Explain your role and responsibilities on the project
As a front end developer, most likely you will be working closely with designers, project managers, and product managers. Briefly explaining who was on your project team and how assets were handed off to one another will be telling of how you work with a team and how easily you can wear different hats if needed. Asking for client testimonials to vouch for you and the quality of your work is also helpful in reassuring your portfolio viewers how you would be an asset to any team.
Share what tools you used and what was the tech stack.
On the job, you may be handed a project to plan. You will have to make technical decisions regarding what to add or remove to the current stack. You may look into including third party libraries. Highlighting what you used and a quick description of why you did is useful preparation for interviews and also great for your own personal documentation of what you’ve explored.
Showcase the results of your work
There are many ways to judge the results of your work — page load time, number of visitors, revenue, user interactions, complexity of code. These are also helpful to keep in mind while you’re building. Regardless of what metric you use, showcasing and being able to talk about the results of your project can set you apart as a hiring candidate.

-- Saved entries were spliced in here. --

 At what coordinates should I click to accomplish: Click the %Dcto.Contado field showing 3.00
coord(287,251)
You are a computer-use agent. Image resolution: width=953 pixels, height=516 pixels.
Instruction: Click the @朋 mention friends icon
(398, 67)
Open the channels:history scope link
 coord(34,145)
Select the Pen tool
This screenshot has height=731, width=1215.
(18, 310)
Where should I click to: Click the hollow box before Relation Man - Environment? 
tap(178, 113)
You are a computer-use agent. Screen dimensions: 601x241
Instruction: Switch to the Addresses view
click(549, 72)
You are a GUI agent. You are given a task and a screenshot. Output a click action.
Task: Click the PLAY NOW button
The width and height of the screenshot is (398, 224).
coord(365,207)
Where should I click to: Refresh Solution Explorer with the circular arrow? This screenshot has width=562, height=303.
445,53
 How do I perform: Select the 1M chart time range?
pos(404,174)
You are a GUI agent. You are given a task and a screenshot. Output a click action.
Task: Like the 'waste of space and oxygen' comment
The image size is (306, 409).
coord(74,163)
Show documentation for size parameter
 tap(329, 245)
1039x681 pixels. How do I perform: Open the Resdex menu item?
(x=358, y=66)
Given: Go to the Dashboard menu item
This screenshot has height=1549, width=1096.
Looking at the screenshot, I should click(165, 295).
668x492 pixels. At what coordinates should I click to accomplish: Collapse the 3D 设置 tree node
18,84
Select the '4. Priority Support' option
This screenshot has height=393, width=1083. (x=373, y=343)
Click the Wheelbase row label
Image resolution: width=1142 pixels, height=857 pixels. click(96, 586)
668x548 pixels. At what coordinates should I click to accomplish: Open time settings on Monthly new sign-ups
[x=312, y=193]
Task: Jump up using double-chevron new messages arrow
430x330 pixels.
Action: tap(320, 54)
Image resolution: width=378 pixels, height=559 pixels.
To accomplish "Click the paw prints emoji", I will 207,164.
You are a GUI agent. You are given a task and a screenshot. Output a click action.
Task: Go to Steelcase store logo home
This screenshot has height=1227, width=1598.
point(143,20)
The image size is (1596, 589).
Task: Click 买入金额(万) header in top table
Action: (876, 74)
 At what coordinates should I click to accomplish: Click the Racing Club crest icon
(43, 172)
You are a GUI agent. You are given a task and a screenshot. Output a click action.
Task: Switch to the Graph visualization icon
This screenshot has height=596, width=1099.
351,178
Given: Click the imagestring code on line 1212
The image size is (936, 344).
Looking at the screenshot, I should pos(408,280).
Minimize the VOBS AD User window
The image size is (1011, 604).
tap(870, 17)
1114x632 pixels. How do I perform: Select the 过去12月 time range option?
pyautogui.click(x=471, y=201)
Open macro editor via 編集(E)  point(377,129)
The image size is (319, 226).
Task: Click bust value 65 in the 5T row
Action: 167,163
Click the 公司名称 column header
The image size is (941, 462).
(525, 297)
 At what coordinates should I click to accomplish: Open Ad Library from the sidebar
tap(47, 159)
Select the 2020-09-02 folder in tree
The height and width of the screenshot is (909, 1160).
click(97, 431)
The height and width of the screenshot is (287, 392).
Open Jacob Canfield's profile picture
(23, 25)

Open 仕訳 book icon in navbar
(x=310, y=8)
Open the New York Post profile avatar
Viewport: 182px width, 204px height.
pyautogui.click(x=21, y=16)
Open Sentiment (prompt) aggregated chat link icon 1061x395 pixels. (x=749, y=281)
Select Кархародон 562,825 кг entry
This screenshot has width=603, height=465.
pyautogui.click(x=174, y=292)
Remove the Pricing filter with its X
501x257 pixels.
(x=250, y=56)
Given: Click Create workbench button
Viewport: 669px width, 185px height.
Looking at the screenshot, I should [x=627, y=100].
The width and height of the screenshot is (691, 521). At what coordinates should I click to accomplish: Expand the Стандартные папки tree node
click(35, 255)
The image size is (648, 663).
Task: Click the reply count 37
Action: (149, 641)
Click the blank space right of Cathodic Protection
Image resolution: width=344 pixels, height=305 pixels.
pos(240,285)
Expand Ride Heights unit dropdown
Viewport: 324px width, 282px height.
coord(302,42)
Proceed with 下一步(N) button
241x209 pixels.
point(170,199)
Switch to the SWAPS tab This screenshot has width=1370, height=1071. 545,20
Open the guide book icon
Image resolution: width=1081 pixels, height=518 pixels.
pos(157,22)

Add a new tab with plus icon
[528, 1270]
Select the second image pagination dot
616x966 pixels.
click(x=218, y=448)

As a front end developer, you are responsible for the UI — so, if permitted, use screenshots to show the results. Also, for the UI of your portfolio itself, it’s important for users to quickly see what you have created. Sites go out of business and products are removed so getting these pictures promptly and often is important.
“Pet Plate’ project by Ian Lunn
Highlight what you learned
This is where you can list those courses you are taking and have taken that are relevant to you and your future clients. Other possible learnings to highlight could be challenges you came across during specific projects or specific quirks to a specific language/framework/library. I personally get a kick out of the type conversion of JS. “2” – 1 equals 1 but “2” + “1” equals 21. Yup.
How to get unstuck
If you are stuck on an issue, you’re not alone. There are communities like Stackoverflow, GitHub issues, Medium, or, most likely, the platform or organization that helped you learn to code. The documentation around a technology can provide helpful examples or lead you to a solution as well. Leverage that community around a technology or the larger developer community for a solution.
Picking colors, fonts, a layout, a hosting platform, and finally creating the content can be overwhelming, and it’s likely you’ll feel stuck at some point in the process. Having a deadline may help you make design and content decisions quicker to move forward. Once you’ve picked a deadline, you will know if you need to make the design simpler in some places to explore others. You can make those decisions by asking if you would be required to implement a library you’re unfamiliar with or you would have to dive deeper into a completely unfamiliar framework. You can prioritize what you want to learn the most in creating your portfolio while serving its overall purpose of communicating who you are and what you have worked on.
And if you’re feeling nervous, remember that you’re not limited to the decisions you make right now. This could be just version one of many for your portfolio. As you evolve, your portfolio can too. After all, a software development or engineering career is a journey of learning and iterating.